Ultrahigh level heteroatoms doped carbon nanosheets as cathode materials for Zn-ion hybrid capacitor: The indispensable roles of B containing functional groups

Heavily heteroatoms doped carbons are highly attractive for electrochemical energy storage and electrocatalysis applications. We report herein a versatile coordination chemistry strategy for the producing of B, N co-doped carbon nanosheets (BCN-Mg) with an ultrahigh doping level (15.26 % for N, 10.18 % for O, and 3.21 % for B) though pyrolysis of nitrogen-rich Mg-based complex in the presence of boric acid . In this protocol, hexamethylenetetramine , which acts as both carbon and nitrogen source, can easily complex with magnesium ion to form a nitrogen-rich Mg-based complex in aqueous solution due to the presence of plentiful amino groups with strong complexation capability. Benefiting from the ultrahigh doping level and moderate specific surface area of 428 m 2 g −1 , the as-obtained B, N co-doped carbon nanosheets display a high specific capacity of 130.7 mA h g −1 (at 0.1 A g −1 ), and good stability of 87.3 % after 10,000 cycles when serves as the cathode for aqueous Zn-ion hybrid capacitors.
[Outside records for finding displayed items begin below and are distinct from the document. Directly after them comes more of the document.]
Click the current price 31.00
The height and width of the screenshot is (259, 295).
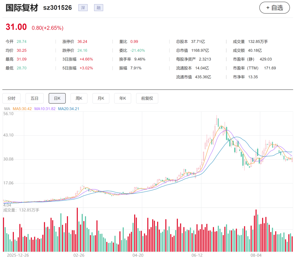point(16,27)
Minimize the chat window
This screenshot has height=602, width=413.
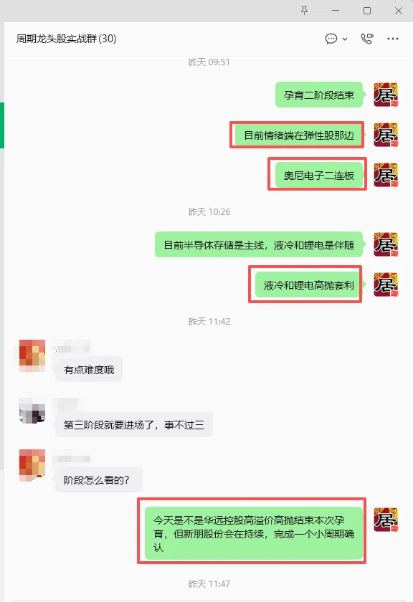(x=336, y=11)
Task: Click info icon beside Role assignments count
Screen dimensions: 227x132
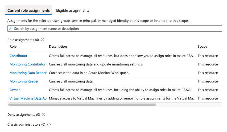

More importantly, change details of the N and B containing functional groups during the charge-discharge process have been fully evaluated by ex-situ X-ray photoelectron spectroscopy characterization technique and density functional theory calculations. This work not only offers a new way to develop B, N co-doped carbon nanosheets with an ultrahigh doping level but also shed some new insight on the roles of heteroatoms containing functional groups for electrochemical energy storage applications.